_TASK GOAL:_ Copy the lines below, please, starting with the one that contains "The height and" and ending with the last. Pictures stay out.

_GIVEN ENTRIES:_
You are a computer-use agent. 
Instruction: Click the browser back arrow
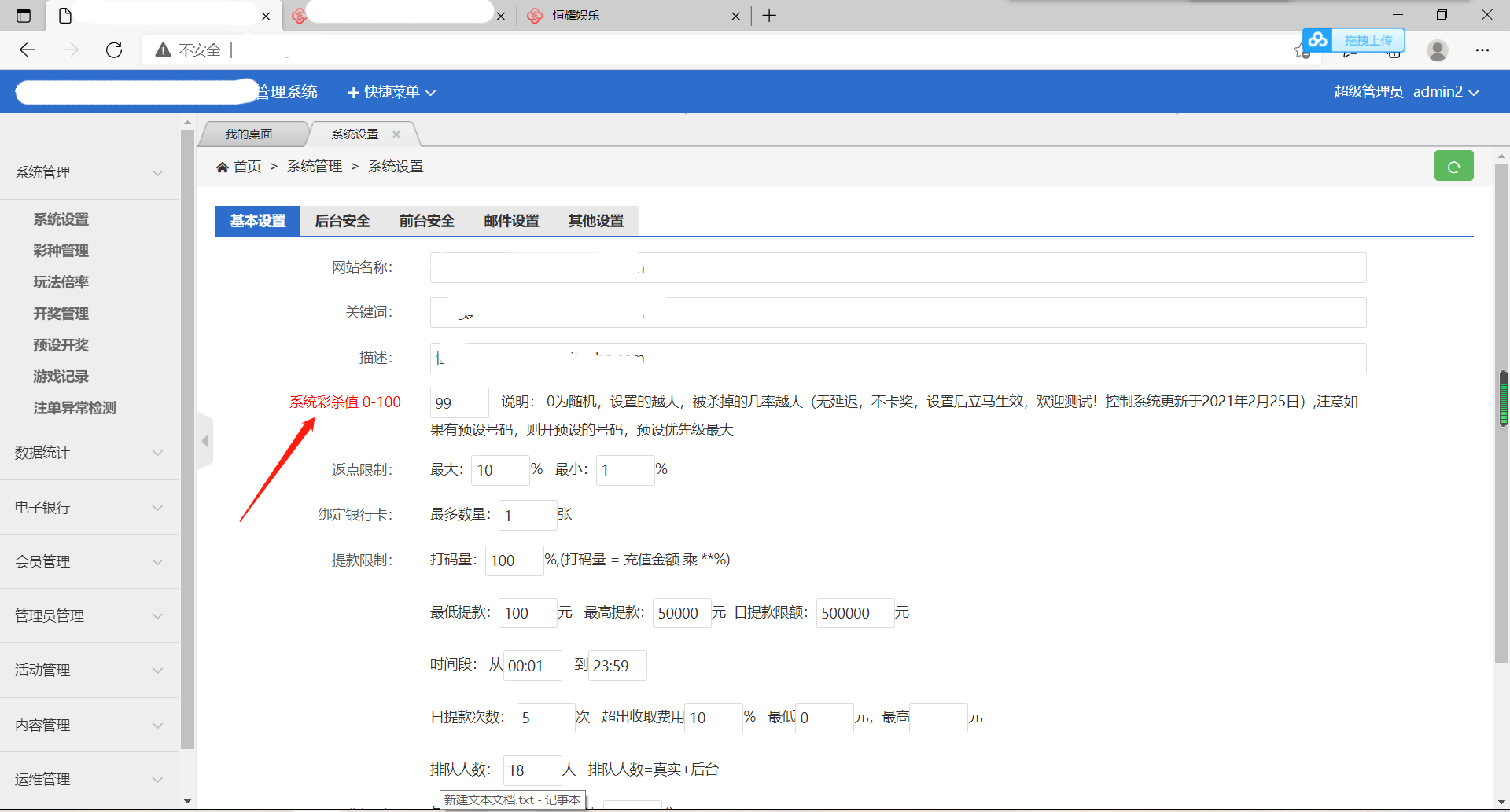point(28,50)
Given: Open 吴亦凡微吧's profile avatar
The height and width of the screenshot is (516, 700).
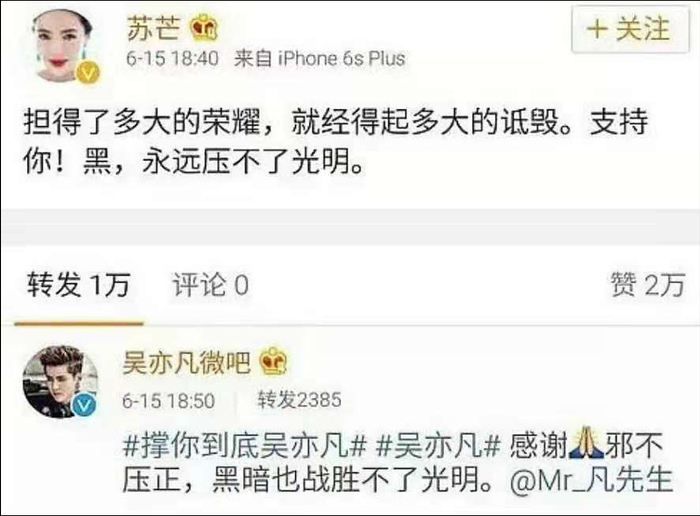Looking at the screenshot, I should tap(61, 381).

_SOLUTION:_
The height and width of the screenshot is (516, 700).
Looking at the screenshot, I should tap(61, 381).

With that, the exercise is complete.